Aber „Zeitgeist“ steht natürlich nicht nur für eine Firma, sondern für die Zeit, in der wir leben. Und in der, so singen die vier Performer:innen, gibt es kein Dazwischen. Nur rechts und links. Das ist Ronens Gesellschaftskritik.

Doch gezeigt wird keine bissige Gesellschaftssatire, sondern ein Abend über Trauer und Erinnerung. Nebenwirkung der Traumata-Löschung ist nämlich das unkontrollierte Herumschwirren von Erinnerungssplittern. Moritz Gottwald und Carolin Haupt singen sich durch ihr Leben als Paar, von der Hochzeit übers Fremdgehen bis zum Erinnerungsberg, der ihm nach ihrem Tod bleibt. Zuletzt gibt Damien Rebgetz die traurige Ballade über die Vorstellungskraft, die niemand löschen kann: Was wäre gewesen wenn? Und was kann jetzt noch Hoffnung geben?
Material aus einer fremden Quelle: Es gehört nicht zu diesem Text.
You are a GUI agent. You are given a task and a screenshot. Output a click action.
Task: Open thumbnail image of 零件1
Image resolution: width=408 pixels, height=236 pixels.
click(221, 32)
Eine überragende Gesangsperformance. Foto: Ivan Kravtsov

Wie handwerklich perfekt die Songs in der Bandbreite von Jazz, Tango, Rock und Pop-Balladen arrangiert sind, wie genial das Ensemble singt und mit der dreiköpfigen Band zusammenklingt – das ist ein Ereignis.

Trost der Kunst

Man könnte meckern, dass die Science-Fiction-Geschichte nicht recht trägt, dass manche Bilder allzu kitschig wirken. Aber das tritt zurück angesichts der so ehrlichen Ratlosigkeit von Shaban und Ronen beim Blick auf die Welt nach dem 7. Oktober. Diese Ratlosigkeit, die Trauer, die Erinnerung an die Toten, auf allen Seiten – all das verbindet die Menschen auf der Bühne mit den Menschen im Publikum. Dem Schweigen in der Kulturszene nach dem 7. Oktober setzt dieser Abend die Kraft und den Trost der Kunst entgegen. In der Gemeinschaft des Theaters. Das berührt ungemein. Da können einem auch die Tränen kommen.